I need to do a SUM on Col. 5 and Col.6 by grouping on Col 1,2 & 3

My expected output is:

A|B|C|111|11100
D|E|F|3|6
G|H|I|1|16

Can this be done using awk? I have done this kind of SUM for a single column but I'm stuck up when I'm doing SUM for two columns

balajesuri · December 27, 2013, 6:36am

awk -F '|' '{k = $1"|"$2"|"$3; x[k]+=$4; y[k]+=$5} END{for(k in x){print k"|"x[k]"|"y[k]}}' file

This is just to help you get started. For summing beyond 5 columns, use a loop appropriately.

Akshay_Hegde · December 27, 2013, 7:17am

machomaddy:

My File looks like:

"|" -> Field separator
A|B|C|100|1000
D|E|F|1|2
G|H|I|0|7
D|E|F|1|2
A|B|C|10|10000
G|H|I|0|7
A|B|C|1|100
D|E|F|1|2
I need to do a SUM on Col. 5 and Col.6 by grouping on Col 1,2 & 3

My expected output is:
A|B|C|111|11100
D|E|F|3|6
G|H|I|1|16
Can this be done using awk?

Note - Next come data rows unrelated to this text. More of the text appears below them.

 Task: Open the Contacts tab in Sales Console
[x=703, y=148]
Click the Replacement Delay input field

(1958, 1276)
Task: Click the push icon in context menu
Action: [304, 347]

I have done this kind of SUM for a single column but I'm stuck up when I'm doing SUM for two columns

If your real file contains many columns then try

awk -F"|" '{    
                 x=$1 FS $2 FS $3
                 for( i=column_start; i<=column_end; i++)
                 A[x FS i] = A[x FS i] ? A[x FS i] + $i : $i
           }
        END{
                 s = gsub( x, FS)
                 for( i in A ){
                                     x = ""; split(i,S,FS)
                                     for( j=1; j<=s; j++ ) 
                                     x = x ? x FS S[j] : S[j] 
                                     if( !U[x]++ )SS[++k]=x
                              }
             for(i=1;i<=k;i++){
                                     printf SS OFS
                                     for( j=column_start; j<=column_end; j++ )
                                     printf j < column_end ? A[SS FS j] OFS : A[SS FS j] RS  
                              }

           }' column_start="4" column_end="5" OFS="|"  file

A|B|C|111|11100
D|E|F|3|6
G|H|I|0|14

change column_start="x" and column_end="x" according to your need.